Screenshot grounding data
◆ ◆ ◆
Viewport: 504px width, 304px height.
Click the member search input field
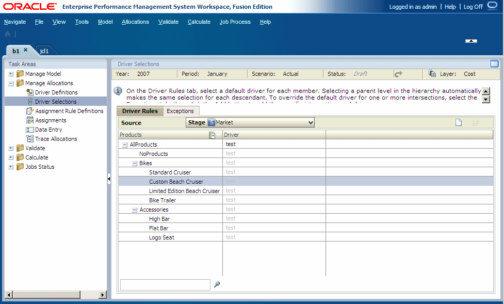[x=165, y=284]
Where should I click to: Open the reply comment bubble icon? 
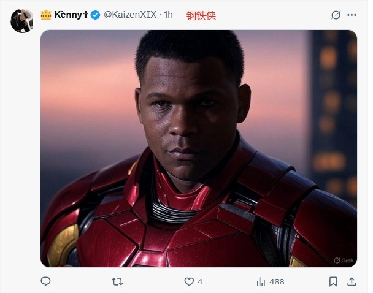45,281
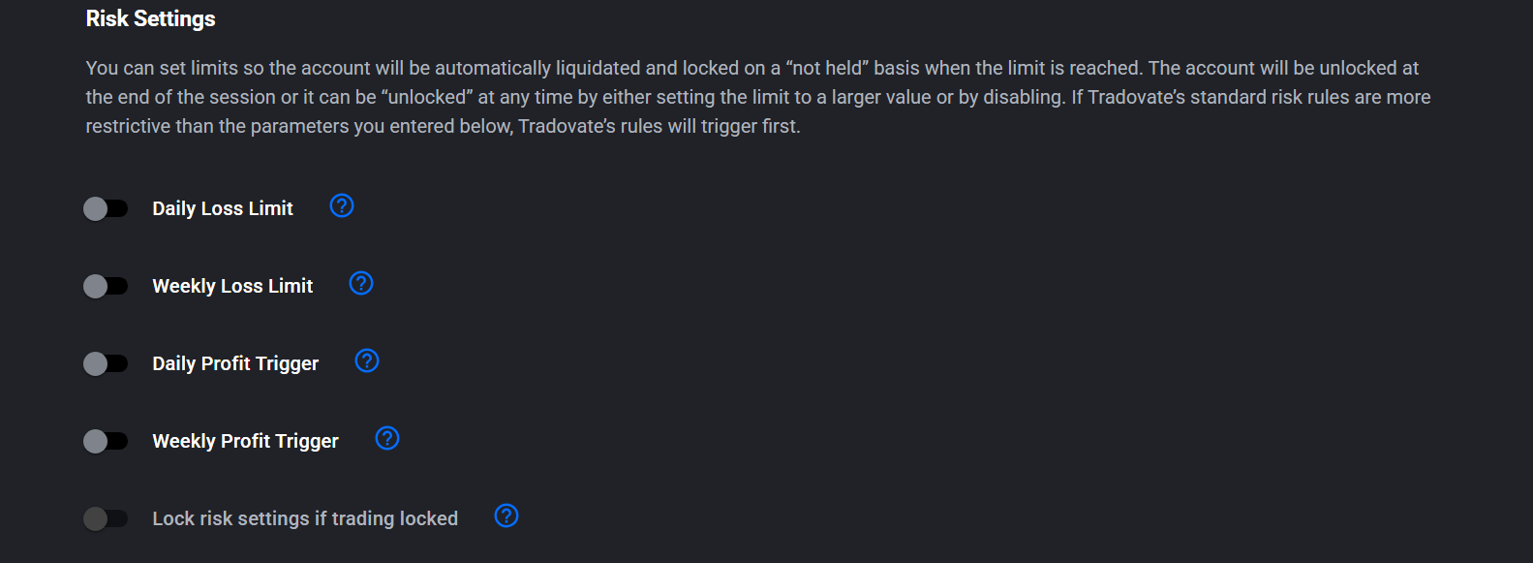Open help for Lock risk settings option
The height and width of the screenshot is (563, 1533).
click(506, 516)
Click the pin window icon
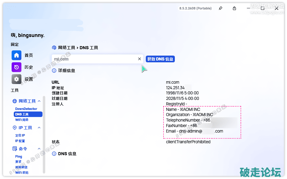This screenshot has width=287, height=179. [220, 8]
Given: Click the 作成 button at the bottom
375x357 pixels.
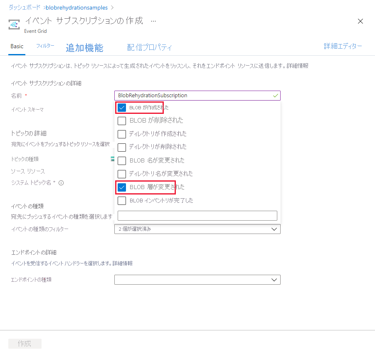Looking at the screenshot, I should [25, 343].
◆ ◆ ◆
Task objective =
Return nothing except the lines from the one containing "Given: Click the 作成 button at the bottom" through the final line of the data, copied exactly. Leave out all pictures.

Task solution =
Given: Click the 作成 button at the bottom
375x357 pixels.
Looking at the screenshot, I should [25, 343].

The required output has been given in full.